When you’re looking for a new water heater, keep in mind that the money you spend now may well be an investment that pays off in the long run.

Anode Rods

In your water heater the anode rod plays a major role in corrosion protection. This protects your tank from corroding. Even though the tank is glass lined there is always imperfections in the lining. If it was perfect and seamless in ever aspect your water heater tank would never fail. For this reason the manufactures install anode rods. The anode rods in your water heater is a sacrificial rod that corrodes instead of your tank. The process is called electrolysis (the conduction of electricity through something melted or dissolved in order to induce decomposition of the melted or dissolved chemical or metal into its components.) This is the process that happens when you join two dissimilar metals, it creates a small electrical current. The less noble of the metals is the one that corrodes first. The dissolving chemical in this case is water. Water is a funny thing it dissolves almost anything but that is a different story for another day.

Anode rods are usually made of magnesium or aluminum with a steel wire at the core. Special aluminum / zinc sacrificial anodes or powered anodes may be used to resolve odor problems caused by bacteria in some water. Your anode rod in your water heater is usually the only difference in the warranty. The tank is the same for every water heater manufacturer that I know of whether a 6 or 12 year water heater. The difference in a 6 year warranty and a 12 year warranty is the addition of an extra anode rod. The manufactures are pretty good at figuring out the amount of time under average conditions how long that rod should last. So in some areas a water heater will last longer because of water quality is better as it pertains to hardness. The harder the water the more scale and other problems you can incur not to mention the amount of chlorine added to the water which is an oxidizer that will increase the corrosion process.

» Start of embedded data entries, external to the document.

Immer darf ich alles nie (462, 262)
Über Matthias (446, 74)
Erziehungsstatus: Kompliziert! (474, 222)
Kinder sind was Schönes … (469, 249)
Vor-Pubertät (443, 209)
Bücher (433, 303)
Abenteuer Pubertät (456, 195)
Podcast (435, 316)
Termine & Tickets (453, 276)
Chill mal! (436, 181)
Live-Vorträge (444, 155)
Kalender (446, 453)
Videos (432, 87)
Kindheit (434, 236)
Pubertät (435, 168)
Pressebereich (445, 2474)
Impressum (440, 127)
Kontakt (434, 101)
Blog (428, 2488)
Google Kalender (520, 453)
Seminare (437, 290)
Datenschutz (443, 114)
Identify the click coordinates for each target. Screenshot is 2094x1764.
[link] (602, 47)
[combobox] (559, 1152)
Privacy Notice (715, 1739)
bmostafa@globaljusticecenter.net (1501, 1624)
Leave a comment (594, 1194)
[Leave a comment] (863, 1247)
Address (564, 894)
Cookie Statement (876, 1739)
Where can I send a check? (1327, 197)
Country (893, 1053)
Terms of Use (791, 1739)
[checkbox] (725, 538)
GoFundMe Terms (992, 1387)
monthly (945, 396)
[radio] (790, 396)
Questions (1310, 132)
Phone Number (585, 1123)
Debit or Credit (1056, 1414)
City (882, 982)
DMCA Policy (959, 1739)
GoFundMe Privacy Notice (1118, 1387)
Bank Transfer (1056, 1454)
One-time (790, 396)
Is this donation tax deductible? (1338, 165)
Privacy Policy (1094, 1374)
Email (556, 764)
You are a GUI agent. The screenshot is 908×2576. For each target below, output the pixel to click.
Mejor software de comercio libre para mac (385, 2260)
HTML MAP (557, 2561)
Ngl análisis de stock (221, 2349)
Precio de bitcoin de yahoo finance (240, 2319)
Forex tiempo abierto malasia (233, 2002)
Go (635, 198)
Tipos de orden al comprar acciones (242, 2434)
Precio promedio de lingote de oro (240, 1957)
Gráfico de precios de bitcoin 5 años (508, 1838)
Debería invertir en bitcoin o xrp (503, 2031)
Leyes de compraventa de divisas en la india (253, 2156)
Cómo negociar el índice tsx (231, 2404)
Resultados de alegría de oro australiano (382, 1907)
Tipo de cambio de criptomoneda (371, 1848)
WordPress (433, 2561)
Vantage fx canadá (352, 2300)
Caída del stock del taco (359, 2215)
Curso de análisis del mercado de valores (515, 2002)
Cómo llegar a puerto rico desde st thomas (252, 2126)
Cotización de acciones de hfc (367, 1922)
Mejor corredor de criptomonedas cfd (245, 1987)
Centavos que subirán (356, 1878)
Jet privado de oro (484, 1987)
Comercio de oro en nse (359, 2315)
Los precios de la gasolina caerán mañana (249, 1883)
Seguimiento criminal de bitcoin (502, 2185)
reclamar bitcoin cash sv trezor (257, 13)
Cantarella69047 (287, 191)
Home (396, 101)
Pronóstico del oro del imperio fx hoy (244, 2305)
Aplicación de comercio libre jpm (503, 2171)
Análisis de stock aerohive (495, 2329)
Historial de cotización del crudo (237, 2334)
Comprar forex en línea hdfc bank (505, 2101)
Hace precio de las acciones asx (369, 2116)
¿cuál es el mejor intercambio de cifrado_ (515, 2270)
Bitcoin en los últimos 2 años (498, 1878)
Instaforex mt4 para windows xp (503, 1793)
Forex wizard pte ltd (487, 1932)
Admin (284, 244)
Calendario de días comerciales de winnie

So we know all metals fall somewhere on the galvanic scale of reactivity. This is how they react when two metals are placed together in water, the nobler or less reactive one will remain intact while the more reactive one corrodes. When steel and copper are placed together, steel will be the one that corrodes. Indeed, steel is more likely to rust in the presence of copper than it would have been by itself. Magnesium and aluminum being a less noble metal than steel corrodes first so that’s why they are used as sacrificial anodes. This is the reason we use a dielectric nipple to connect a copper flex line on your water heater. You are connecting steel to copper and the dielectric nipple breaks the circuit which stops the corrosion process.

Starting to look at your water heater a little different? These anodes are replaceable and you can service a heater to last a very long time. It is just something I rarely see. Usually no one ask about preventative measures until their water heater starts spitting out brown water. By this time it is way to late the anode rod is gone and so is the tank on their heater.